Continue the forum thread about buying a used New Holland LS160 skid steer from the point where it stops.
━━━━━ SELECTION
# looking into new holland ls160



## pipelayer (Oct 6, 2013)

im looking into new holland ls160 skid. it is a 2001 with 1500 hours on it. seems to be in good shape, and going for the tune of 8k, enclosed with heat. i know new hollands arent as easy as a bobcat, to lift the cab, and they had their own funky attachment system, i havent gone to see it in person yet, but i would like to know if i can support bobtach attachments with this machine? i know its just a matter of welding the correct plate in, then it becomes universal, from the pictures it looks like it has the newer style plate, but i would like to know before i drive to look at it. also, whats everyones general opinion of these machines? seems like a very good machine, perfect for what i need around the yard, and some snow removal.


----------



## absolutely (Dec 9, 2010)
━━━━━━━━━━
━━━━━ RAW DATA
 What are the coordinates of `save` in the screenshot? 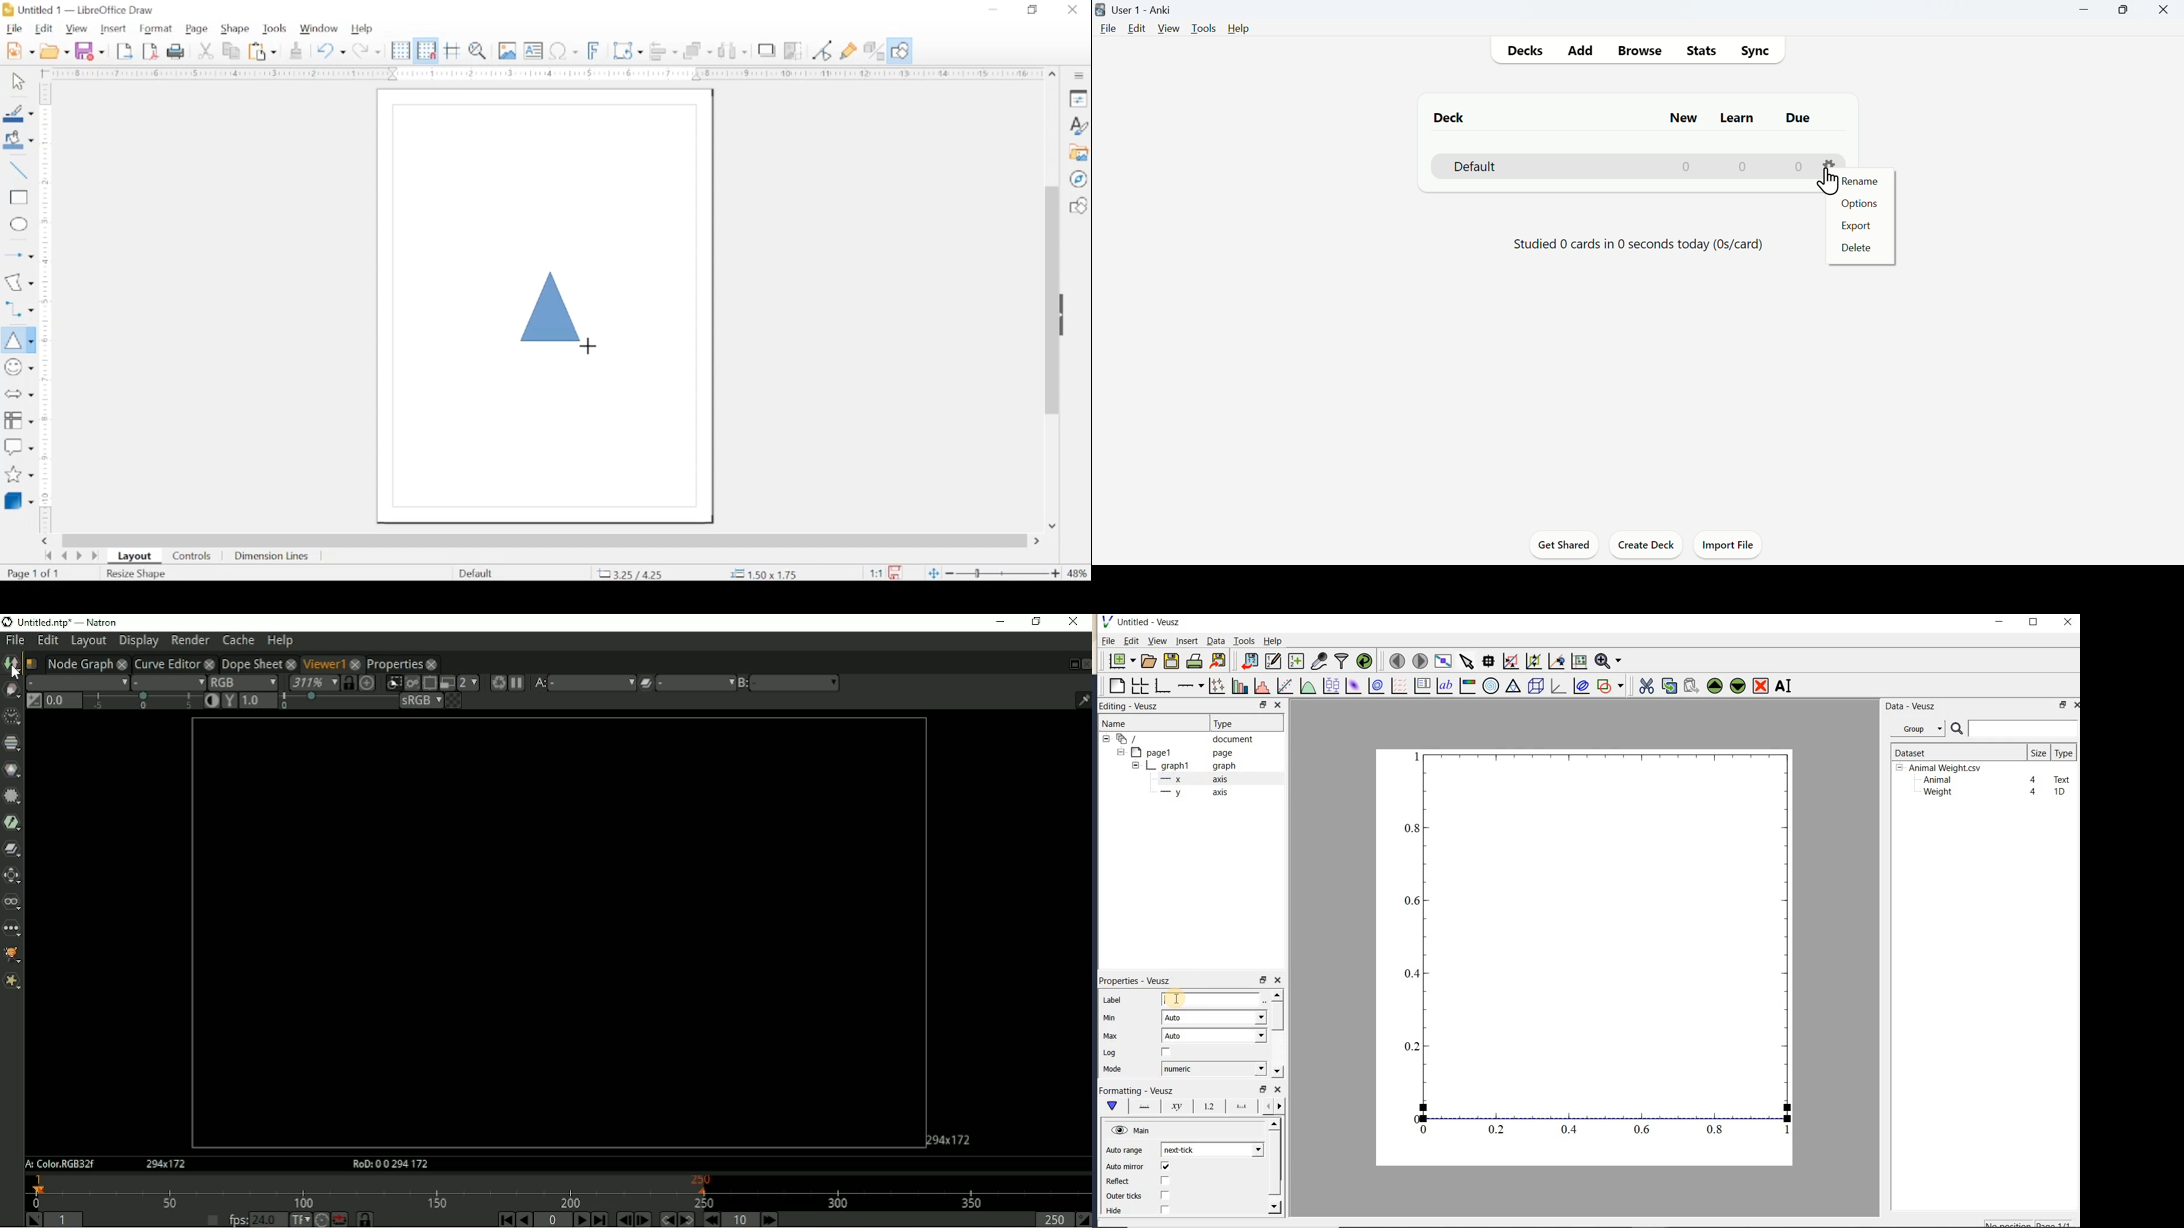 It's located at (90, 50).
━━━━━━━━━━
━━━━━ RAW DATA
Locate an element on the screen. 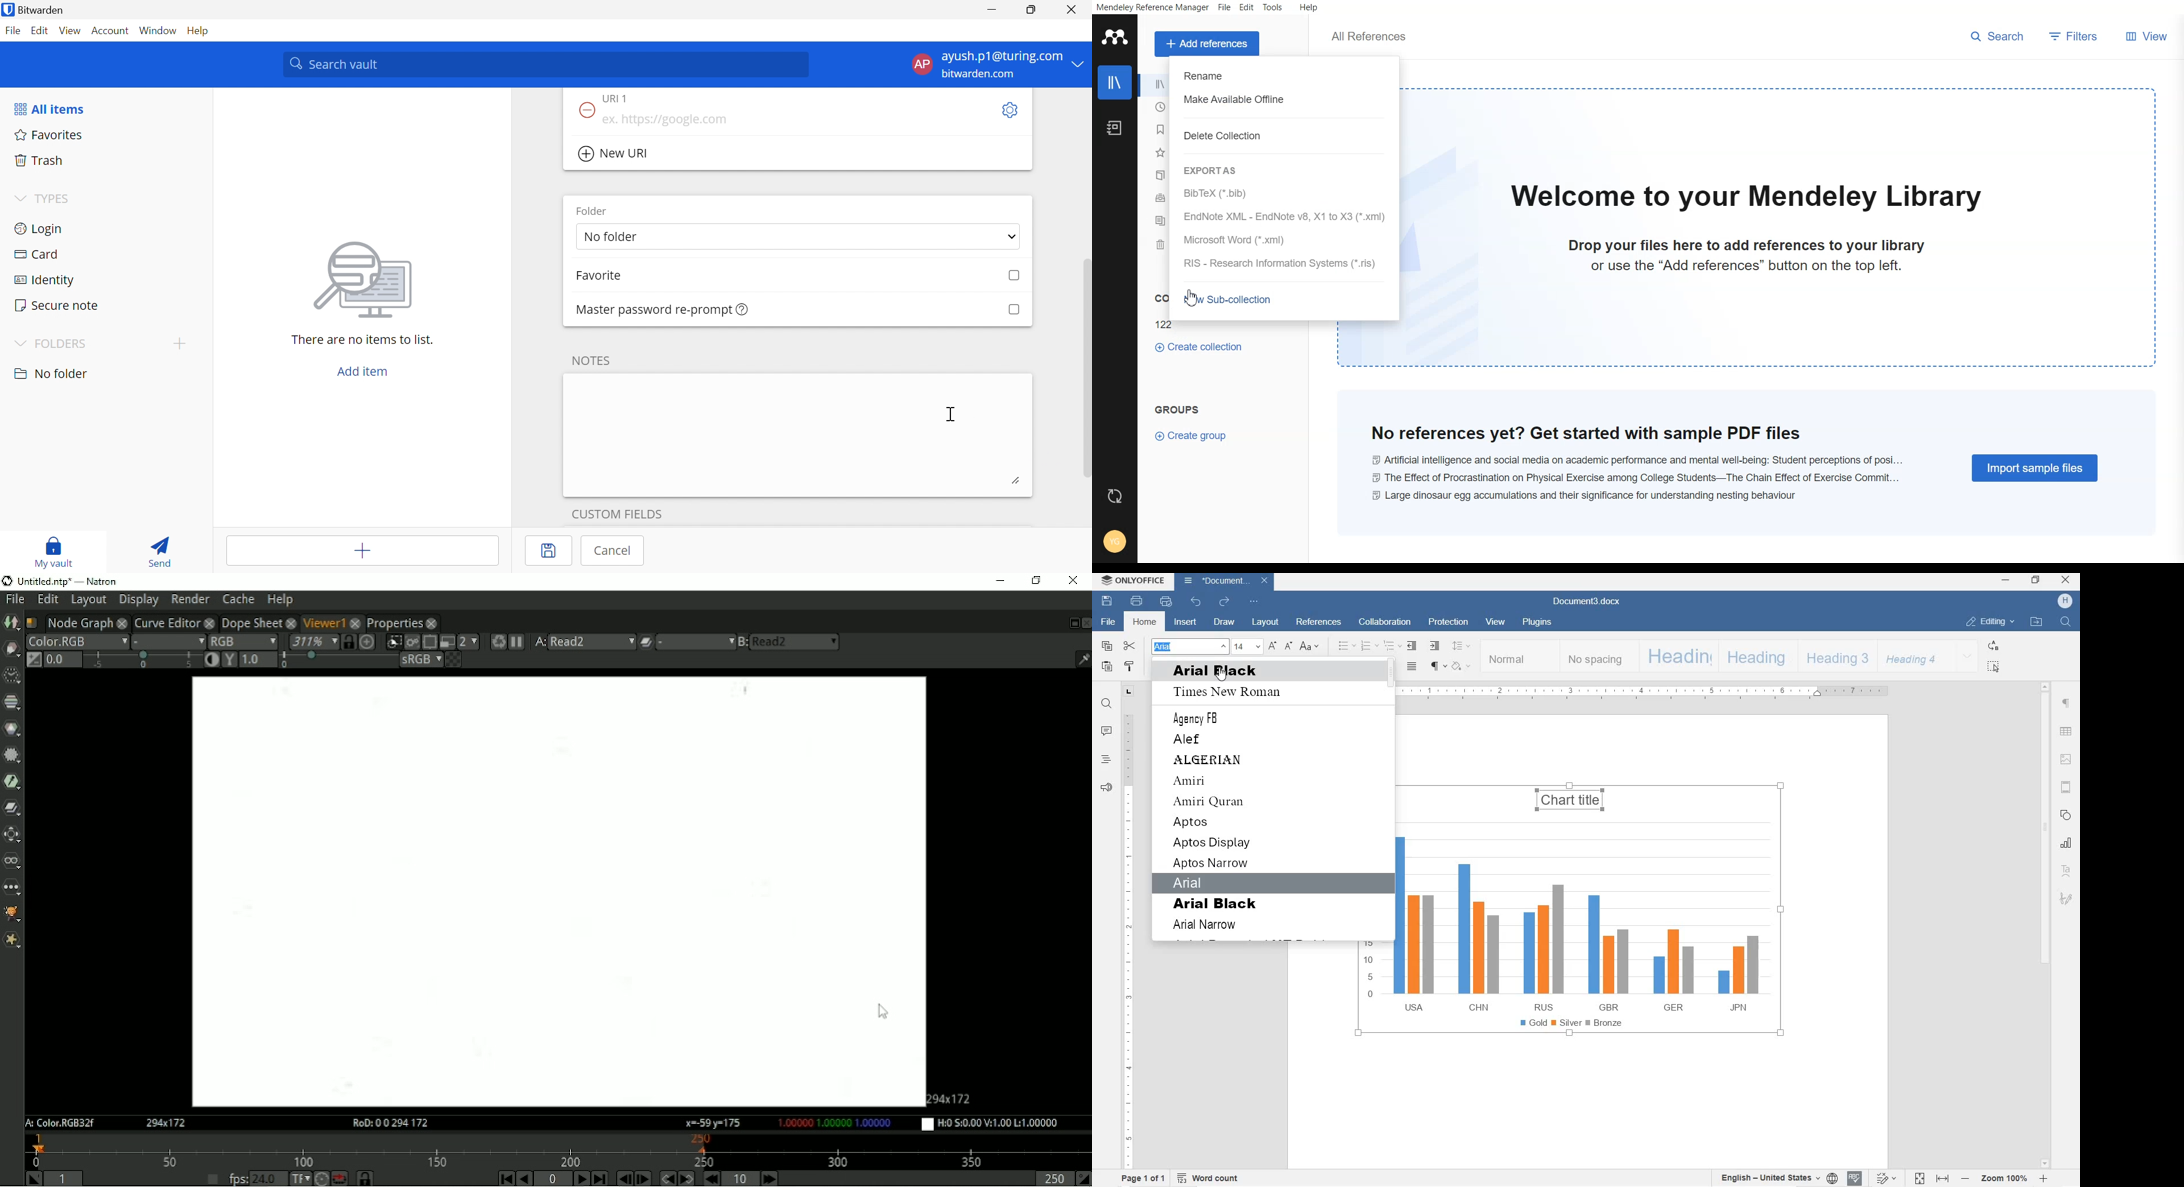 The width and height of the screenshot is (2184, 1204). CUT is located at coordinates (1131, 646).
━━━━━━━━━━
WRITTEN REPLY:
It should be the same plate as Bobcat or any other brand. We have a 2002 ls180 with 2600 hours on it. It has become a very unreliable machine for snow work. For around the yard it is fine. There is just always something that leaves us stranded once or twice a winter and that is after I spend $1500 - $2000 at the shop to go over the entire machine and fix anything they think might break. Price doesn't seem to bad, you just never know when it gets that old.


----------



## Brian Young (Aug 13, 2005)

I'd say thats a good price if it's in good shape. It's a smaller machine and probably standard flow but I would think it has a standard attachment plate.


----------



## PlowingPreacher (Jan 6, 2014)

I use a 2003 NH ls160 for snow removal and it works good for what I need it for. We have no problem hooking up to many other attachments.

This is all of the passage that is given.